**Saved data entries**:

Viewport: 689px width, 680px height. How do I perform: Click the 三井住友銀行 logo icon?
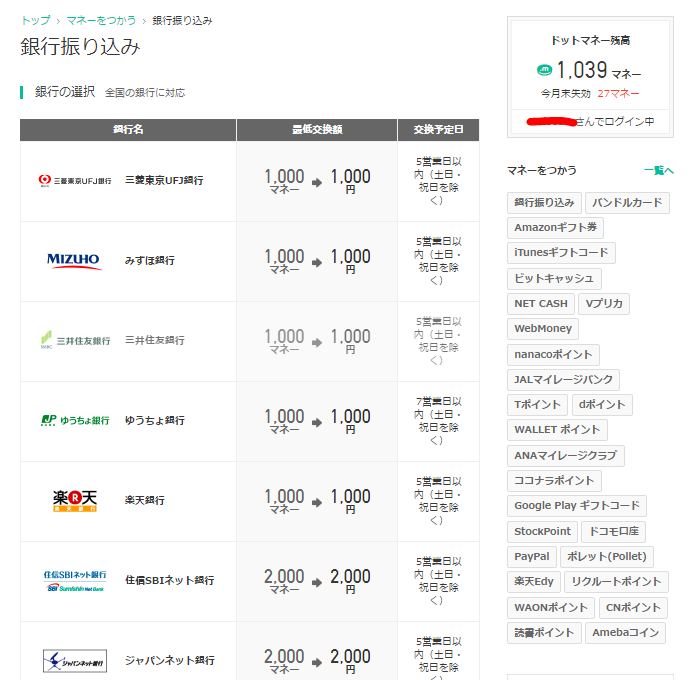pyautogui.click(x=75, y=341)
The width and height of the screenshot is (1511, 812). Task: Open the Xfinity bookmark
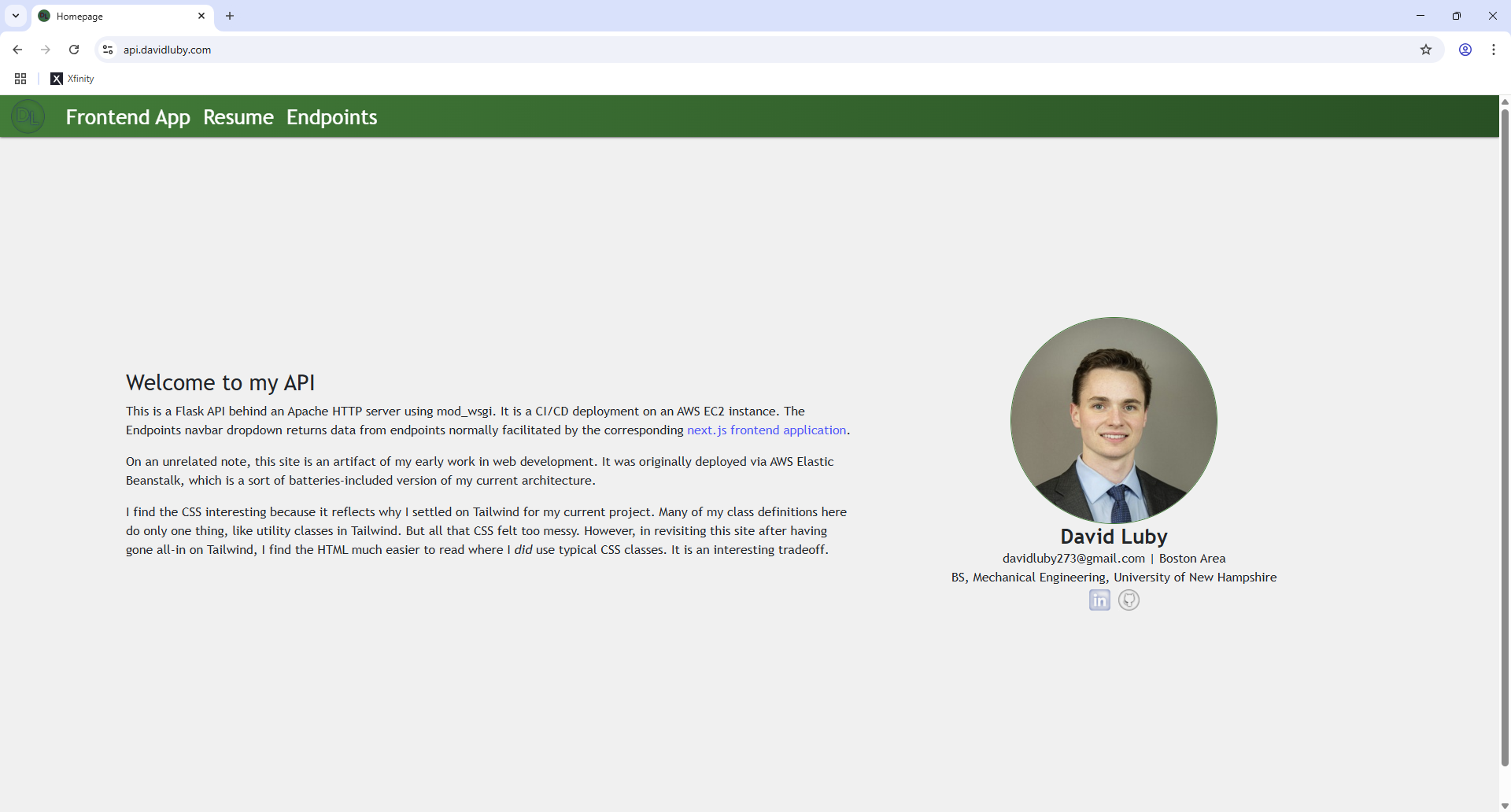click(x=72, y=79)
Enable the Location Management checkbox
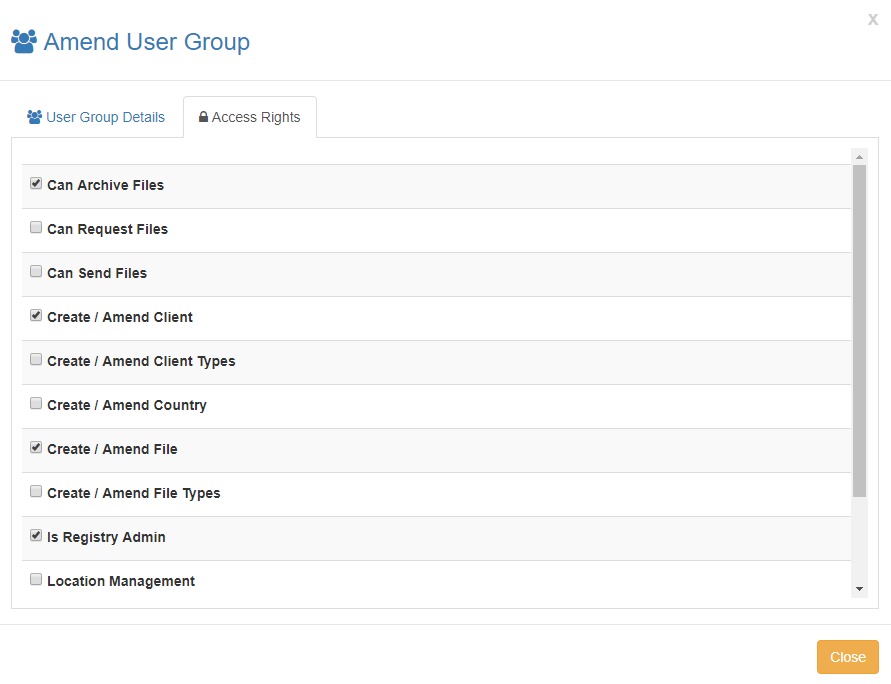Screen dimensions: 891x684 (36, 580)
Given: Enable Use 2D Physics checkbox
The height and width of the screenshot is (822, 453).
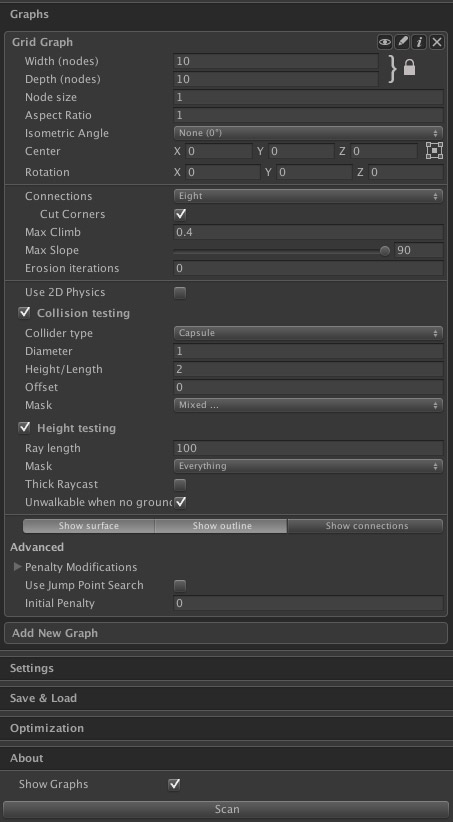Looking at the screenshot, I should click(x=180, y=293).
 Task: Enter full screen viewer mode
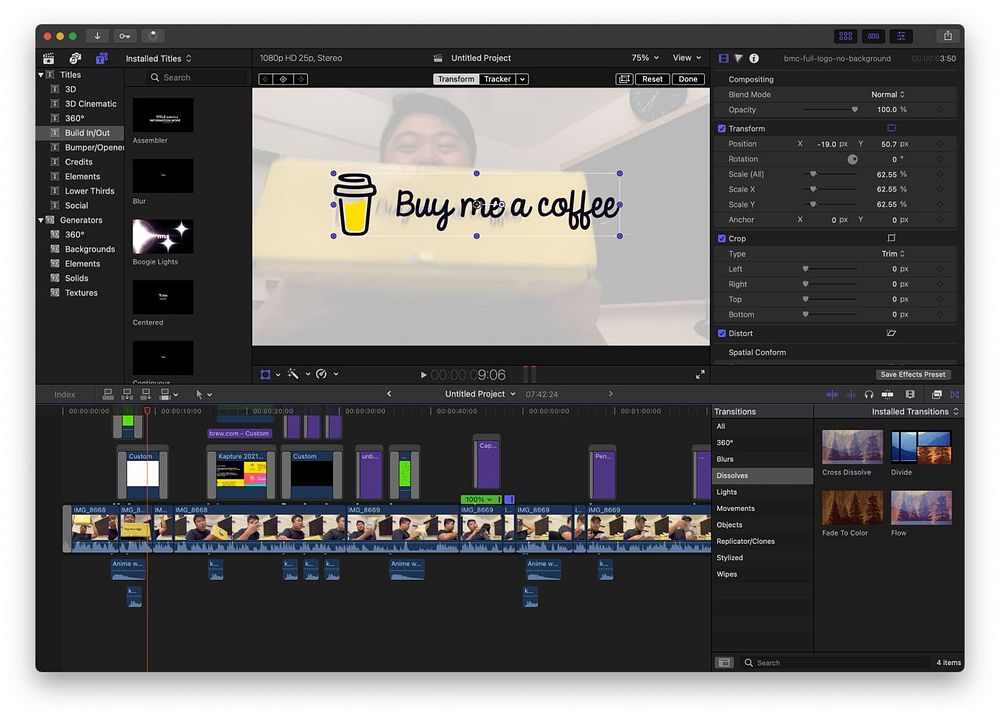click(x=700, y=374)
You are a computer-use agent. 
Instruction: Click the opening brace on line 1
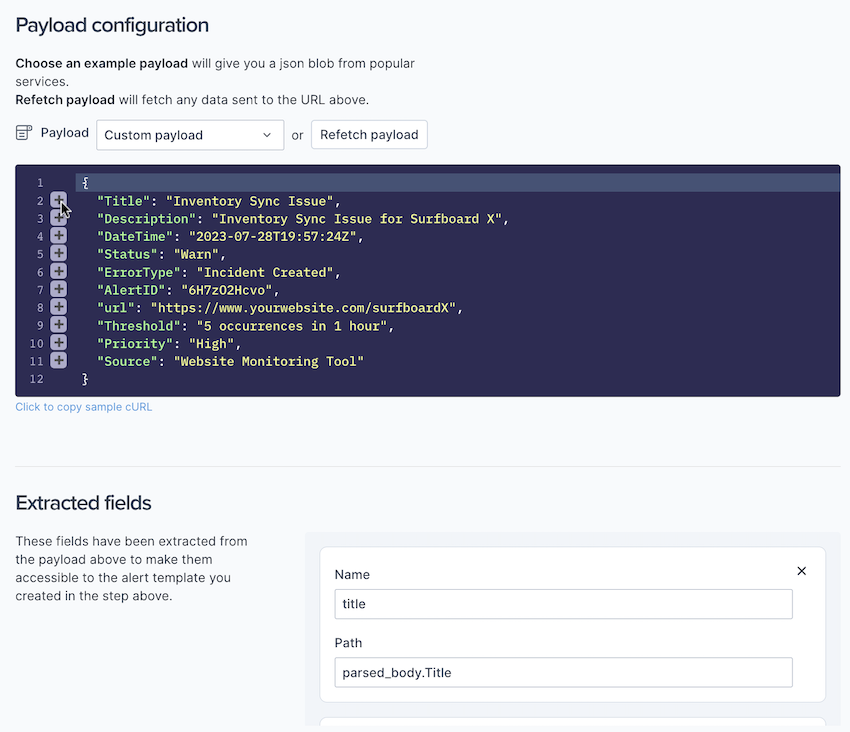86,183
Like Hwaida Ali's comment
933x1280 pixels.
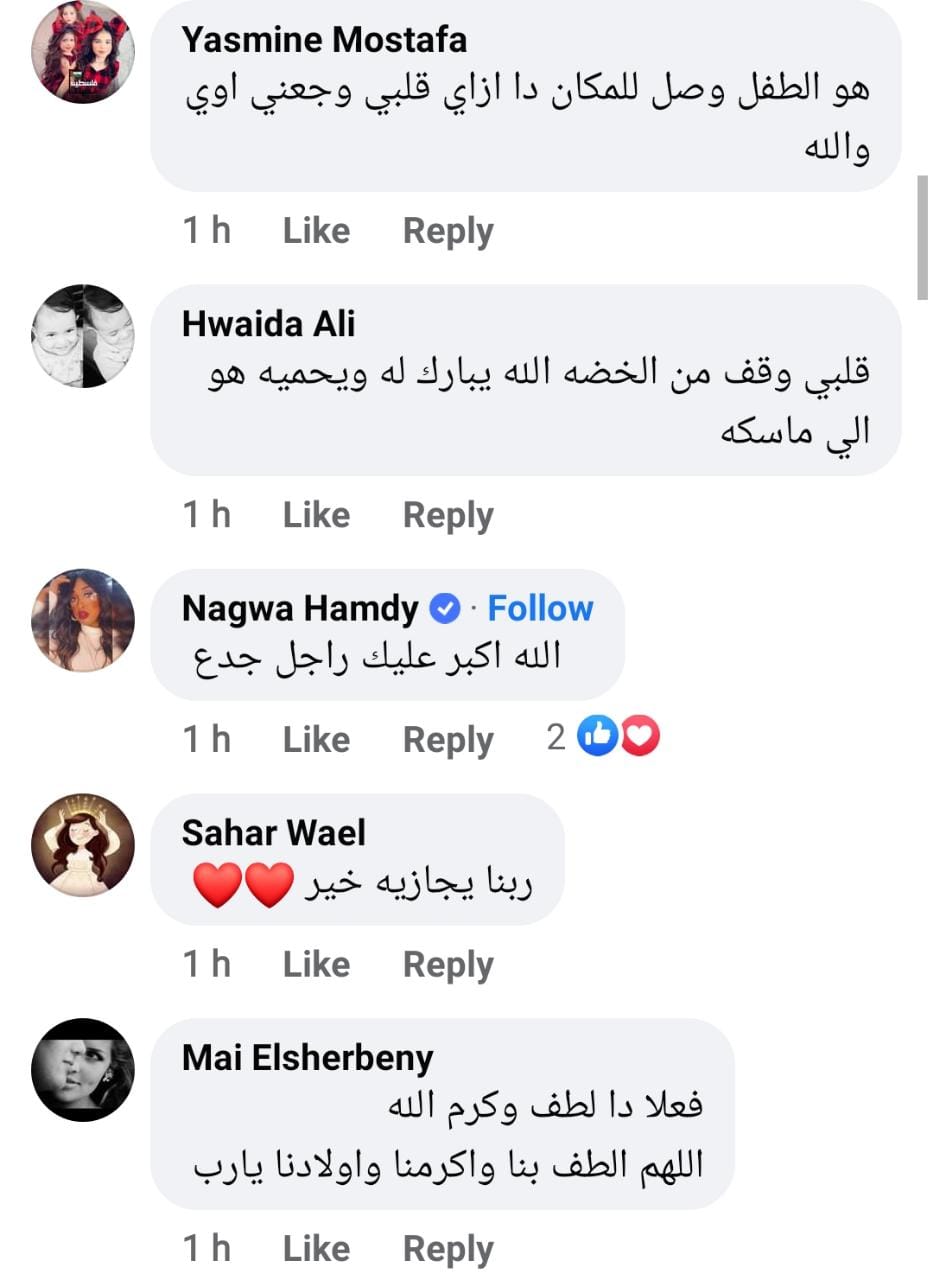316,515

**Work order**: Set down every record once more, word for word, without pictures.

**Solution for this task**:
Viewport: 689px width, 680px height. How do I perform: Click the 三井住友銀行 logo icon?
pyautogui.click(x=75, y=341)
The width and height of the screenshot is (1511, 812). Task: Open the Xfinity bookmark
click(x=72, y=79)
Enable the Location Management checkbox
Screen dimensions: 891x684 (36, 580)
Given: Enable Use 2D Physics checkbox
The height and width of the screenshot is (822, 453).
Looking at the screenshot, I should click(x=180, y=293).
 Task: Enter full screen viewer mode
click(x=700, y=374)
You are a computer-use agent. 
Instruction: Click the opening brace on line 1
86,183
Like Hwaida Ali's comment
933x1280 pixels.
316,515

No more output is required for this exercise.